§ Problem statement
Each record below needs to be written out exactly as it reads.

§ Available records
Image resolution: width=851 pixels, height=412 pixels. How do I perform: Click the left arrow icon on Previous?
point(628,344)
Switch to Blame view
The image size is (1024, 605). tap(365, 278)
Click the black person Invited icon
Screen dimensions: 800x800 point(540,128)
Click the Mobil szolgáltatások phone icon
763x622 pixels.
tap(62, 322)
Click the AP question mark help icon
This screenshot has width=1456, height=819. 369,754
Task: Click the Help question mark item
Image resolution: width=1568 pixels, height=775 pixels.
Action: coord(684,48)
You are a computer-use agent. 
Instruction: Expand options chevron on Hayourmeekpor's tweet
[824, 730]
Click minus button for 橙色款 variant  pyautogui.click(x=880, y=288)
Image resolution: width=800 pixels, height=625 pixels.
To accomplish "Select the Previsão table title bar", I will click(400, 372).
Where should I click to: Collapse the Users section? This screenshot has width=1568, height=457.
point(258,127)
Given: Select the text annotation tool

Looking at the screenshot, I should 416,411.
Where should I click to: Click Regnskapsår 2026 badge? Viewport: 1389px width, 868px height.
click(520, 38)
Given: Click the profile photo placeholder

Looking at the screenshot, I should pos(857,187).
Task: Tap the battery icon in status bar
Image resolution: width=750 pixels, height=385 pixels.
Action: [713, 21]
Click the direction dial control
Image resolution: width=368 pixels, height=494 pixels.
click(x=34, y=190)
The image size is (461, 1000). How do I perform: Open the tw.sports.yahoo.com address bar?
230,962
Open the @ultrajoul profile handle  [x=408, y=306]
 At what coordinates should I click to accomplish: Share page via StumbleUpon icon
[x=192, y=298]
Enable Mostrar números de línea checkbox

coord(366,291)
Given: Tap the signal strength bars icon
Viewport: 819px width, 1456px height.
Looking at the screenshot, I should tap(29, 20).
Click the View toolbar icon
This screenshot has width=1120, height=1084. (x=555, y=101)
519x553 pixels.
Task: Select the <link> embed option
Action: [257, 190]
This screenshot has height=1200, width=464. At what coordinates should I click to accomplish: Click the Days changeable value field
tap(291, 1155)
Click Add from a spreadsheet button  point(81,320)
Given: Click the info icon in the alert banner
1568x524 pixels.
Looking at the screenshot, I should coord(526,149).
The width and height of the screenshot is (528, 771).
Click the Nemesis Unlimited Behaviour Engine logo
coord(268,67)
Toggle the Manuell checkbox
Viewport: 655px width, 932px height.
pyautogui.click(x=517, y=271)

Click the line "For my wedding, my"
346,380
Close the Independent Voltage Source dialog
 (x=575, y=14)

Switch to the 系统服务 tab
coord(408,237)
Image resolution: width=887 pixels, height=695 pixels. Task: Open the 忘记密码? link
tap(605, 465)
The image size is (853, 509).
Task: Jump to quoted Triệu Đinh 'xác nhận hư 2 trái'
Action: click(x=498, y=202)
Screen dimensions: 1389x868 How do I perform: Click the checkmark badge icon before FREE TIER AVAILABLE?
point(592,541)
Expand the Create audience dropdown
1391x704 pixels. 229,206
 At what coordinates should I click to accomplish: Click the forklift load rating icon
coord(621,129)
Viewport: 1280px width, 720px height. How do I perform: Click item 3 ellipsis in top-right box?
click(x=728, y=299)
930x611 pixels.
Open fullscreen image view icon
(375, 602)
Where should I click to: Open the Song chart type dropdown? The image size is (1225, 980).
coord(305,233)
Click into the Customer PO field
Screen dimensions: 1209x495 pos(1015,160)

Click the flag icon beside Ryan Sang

§ Answer to this task
Image resolution: width=851 pixels, height=412 pixels. How do I perform: Click the left arrow icon on Previous?
point(628,344)
Switch to Blame view
The image size is (1024, 605). tap(365, 278)
Click the black person Invited icon
Screen dimensions: 800x800 point(540,128)
Click the Mobil szolgáltatások phone icon
763x622 pixels.
tap(62, 322)
Click the AP question mark help icon
This screenshot has width=1456, height=819. 369,754
Task: Click the Help question mark item
Image resolution: width=1568 pixels, height=775 pixels.
Action: coord(684,48)
You are a computer-use agent. 
Instruction: Expand options chevron on Hayourmeekpor's tweet
[824, 730]
Click minus button for 橙色款 variant  pyautogui.click(x=880, y=288)
Image resolution: width=800 pixels, height=625 pixels.
To accomplish "Select the Previsão table title bar", I will click(400, 372).
Where should I click to: Collapse the Users section? This screenshot has width=1568, height=457.
point(258,127)
Given: Select the text annotation tool

Looking at the screenshot, I should 416,411.
Where should I click to: Click Regnskapsår 2026 badge? Viewport: 1389px width, 868px height.
click(520, 38)
Given: Click the profile photo placeholder

Looking at the screenshot, I should pos(857,187).
Task: Tap the battery icon in status bar
Image resolution: width=750 pixels, height=385 pixels.
Action: [713, 21]
Click the direction dial control
Image resolution: width=368 pixels, height=494 pixels.
click(x=34, y=190)
The image size is (461, 1000). How do I perform: Open the tw.sports.yahoo.com address bar?
230,962
Open the @ultrajoul profile handle  [x=408, y=306]
 At what coordinates should I click to accomplish: Share page via StumbleUpon icon
[x=192, y=298]
Enable Mostrar números de línea checkbox

coord(366,291)
Given: Tap the signal strength bars icon
Viewport: 819px width, 1456px height.
Looking at the screenshot, I should tap(29, 20).
Click the View toolbar icon
This screenshot has width=1120, height=1084. (x=555, y=101)
519x553 pixels.
Task: Select the <link> embed option
Action: [257, 190]
This screenshot has height=1200, width=464. At what coordinates should I click to accomplish: Click the Days changeable value field
tap(291, 1155)
Click Add from a spreadsheet button  point(81,320)
Given: Click the info icon in the alert banner
1568x524 pixels.
Looking at the screenshot, I should coord(526,149).
The width and height of the screenshot is (528, 771).
Click the Nemesis Unlimited Behaviour Engine logo
coord(268,67)
Toggle the Manuell checkbox
Viewport: 655px width, 932px height.
pyautogui.click(x=517, y=271)

Click the line "For my wedding, my"
346,380
Close the Independent Voltage Source dialog
 (x=575, y=14)

Switch to the 系统服务 tab
coord(408,237)
Image resolution: width=887 pixels, height=695 pixels. Task: Open the 忘记密码? link
tap(605, 465)
The image size is (853, 509).
Task: Jump to quoted Triệu Đinh 'xác nhận hư 2 trái'
Action: click(x=498, y=202)
Screen dimensions: 1389x868 How do I perform: Click the checkmark badge icon before FREE TIER AVAILABLE?
point(592,541)
Expand the Create audience dropdown
1391x704 pixels. 229,206
 At what coordinates should I click to accomplish: Click the forklift load rating icon
coord(621,129)
Viewport: 1280px width, 720px height. How do I perform: Click item 3 ellipsis in top-right box?
click(x=728, y=299)
930x611 pixels.
Open fullscreen image view icon
(375, 602)
Where should I click to: Open the Song chart type dropdown? The image size is (1225, 980).
coord(305,233)
Click into the Customer PO field
Screen dimensions: 1209x495 pos(1015,160)

Click the flag icon beside Ryan Sang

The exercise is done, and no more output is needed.